By PATRICK MEIGHAN
Staff Writer
HOLLIS – Paul MacFawn Jr. has driven down Rocky Pond Road in Hollis dozens of times. But on this particular summer morning, movement off the side of the road caught his eye.
The road was wet following a morning of rain. The rain also kept temperatures cool, even though the hour was approaching noon.
MacFawn eyed the south side of the road where it skirts a conservation tract known as the Whaleback property. He kicked his pickup truck into neutral, eased to a stop and shut off his engine. He sat perfectly still, waiting.
After a moment, a tawny feline marked by faint spots and black ears stepped out of an undergrowth of ferns to the side of the road. The cat paused a mere 35 feet from MacFawn’s truck.
MacFawn spent a lifetime as an amateur naturalist and sportsman, hiking, hunting and camping in the White Mountains with his father.
But here, just a few miles from his Broad Street, Nashua, home, MacFawn was encountering a bobcat for the first time.
“I was like a little kid in a candy store.” MacFawn said.
He gently, quietly reached for his camera.
MacFawn began concentrating on wildlife and nature photography in 2009 as he was recovering from stomach cancer. His father, Paul McFawn, of Campton, who had battled cancer at the same time, passed away Oct. 11 of that year.
Out on disability from work while he recovered, and no longer helping to care for his ailing father, the Nashua resident began driving back roads of Hollis, Brookline and other nearby towns with his camera at the ready.
“I never traveled anywhere without my camera at my side. It’s on. It’s ready to go,” Paul MacFawn said.
So on July 27, MacFawn grabbed his Nikon D5000 digital camera, pointed the lens out of his driver’s side window and began clicking.
The shutter noise caught the attention of the bobcat, which looked directly at him. MacFawn then heard another sound, a soft meowing from the car and a higher pitched squeak in response from deep in the brush.
He realized then that he had chanced upon a mother bobcat with at least one kit. After a moment, the mother slowly and cautiously crossed Sandy Pond Road by herself, and MacFawn thought she would disappear into the brush and forever from his view.
Instead, the cat paused at the north side of the road and meowed several times. A second kit emerged and followed his mother slowly back across the road. In a moment, the family disappeared into the underbrush.
MacFawn was shaken and puzzled. Bobcats are famously timid toward people, and clearly, the cat had sensed his presence. Why would she dare to expose herself to his view for a full 2½ minutes instead of waiting in cover until he left?
A quick glance into his rearview mirror answered MacFawn’s question.
A coyote was sitting on the road about 10 feet or so behind his truck. MacFawn guessed he was biding his time, waiting for the opportunity to dash out and seize one of the two kits with the mother unable to defend both.

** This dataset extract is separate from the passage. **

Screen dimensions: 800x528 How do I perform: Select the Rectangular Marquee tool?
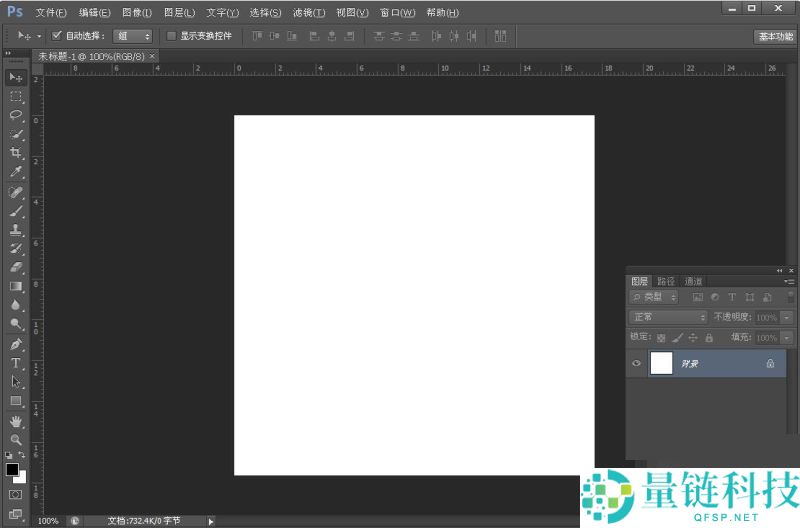pyautogui.click(x=16, y=96)
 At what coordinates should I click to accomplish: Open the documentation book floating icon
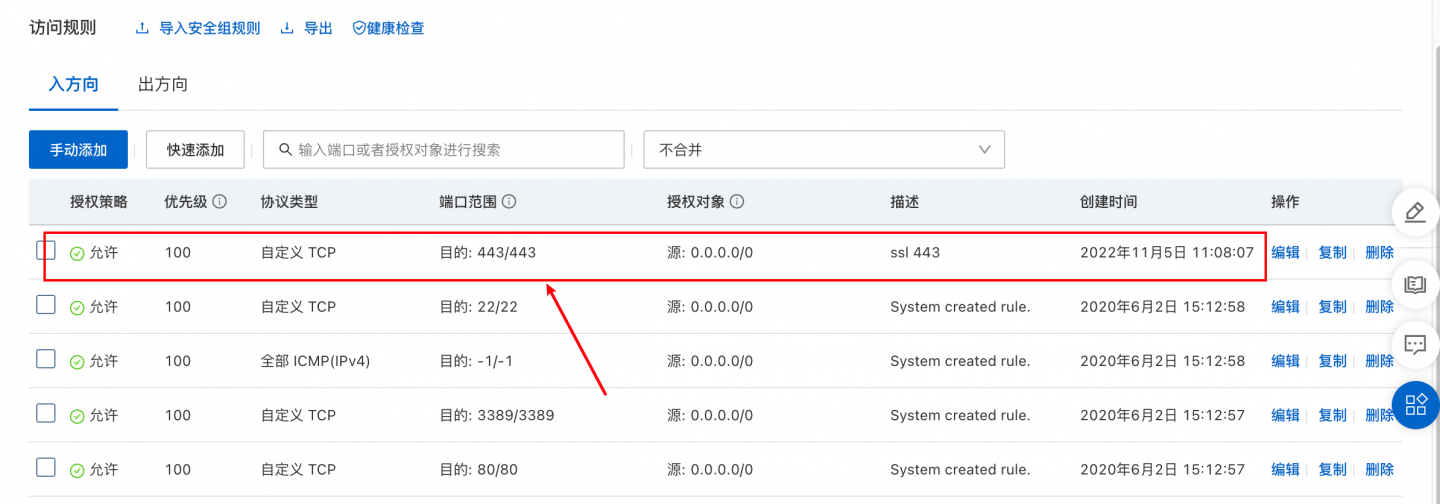pos(1414,285)
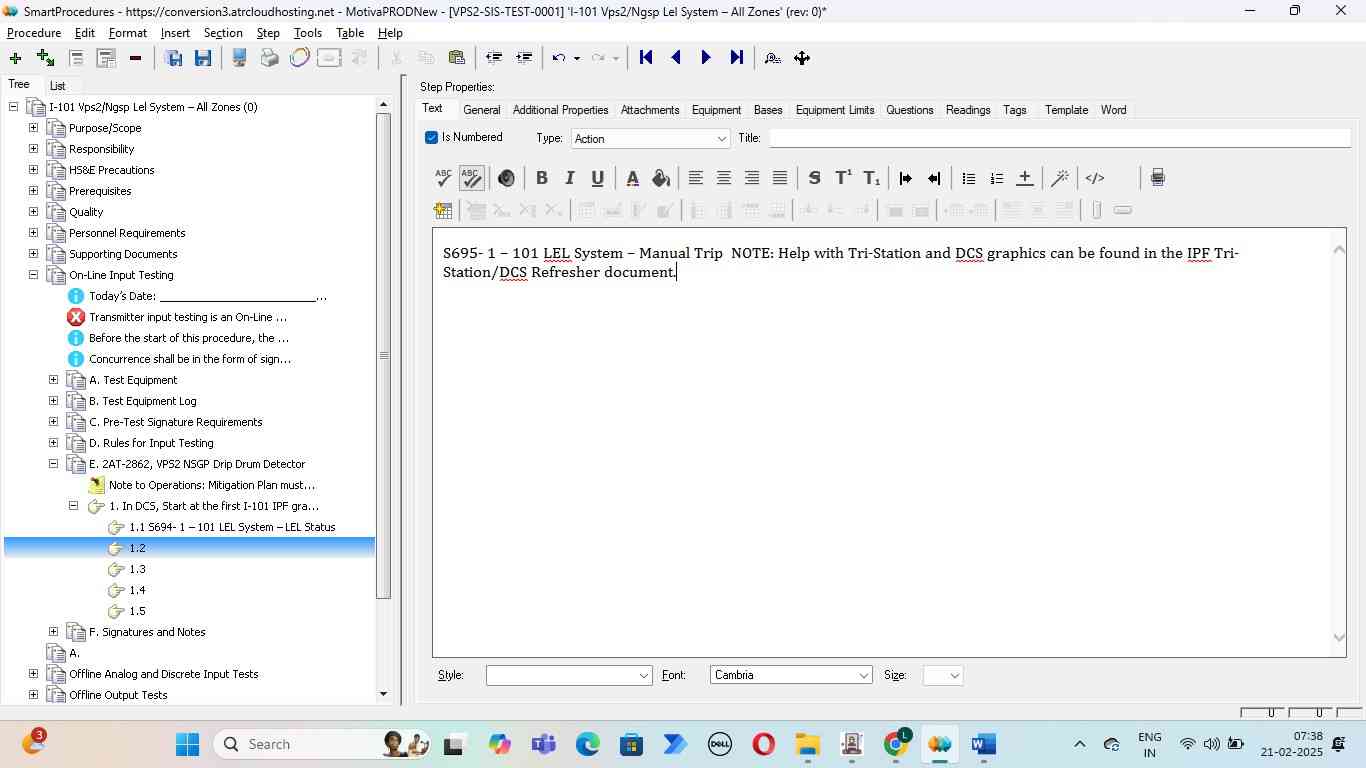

Even a large, 40-pound Eastern coyote wouldn’t likely tangle with a 20-pound bobcat if it could help it, but a kit would be easy prey.
In essence, the bobcat had used MacFawn’s truck as a shield, sensing the coyote wouldn’t dare play his hand with a human nearby.
MacFawn hopped out of the truck, and the coyote quickly turned and trotted away. His final photograph of the incident is the south end of the northbound coyote.
For an amateur wildlife photographer, the morning provided the encounter of a lifetime.
For officials of Beaver Brook Association, it was proof positive of the value of conserving large, contiguous tracts of land.
The Whaleback property was recently acquired by the nonprofit conservation and educational organization. The land across Sandy Pond Road, where the second kit lay in hiding, is slated to be developed into 27 housing units, said Thom Davies, Beaver Brook Association executive director.
“Paul’s story and his photos reveal the conservation effort that went into preserving that parcel to begin with,” Davies said. “We don’t get photos like that very often. They’re very elusive, as you can imagine, and not that common.”
MacFawn had hoped to photograph wildlife to enter in the association’s annual autumn art and photography show at its Maple Hill Barn headquarters on Ridge Road.
One of his bobcat photos made such an impression, Beaver Brook included it with its annual holiday-season letter to supporters asking for contributions.
The organization has had a great response to the letter and photo, Davies said.
There’s a lesson in all this to the casual nature lover, MacFawn said. Go into the woods, leave your pet dog at home and your cell phone off, be quiet and listen, and you never know what nature will present to you.
MacFawn has enjoyed nature all his life, and photographing nature and wildlife is a way for him to give back, he said.
“I have a spiritual connection with the outdoors. Personally, that’s just how I feel,” MacFawn said.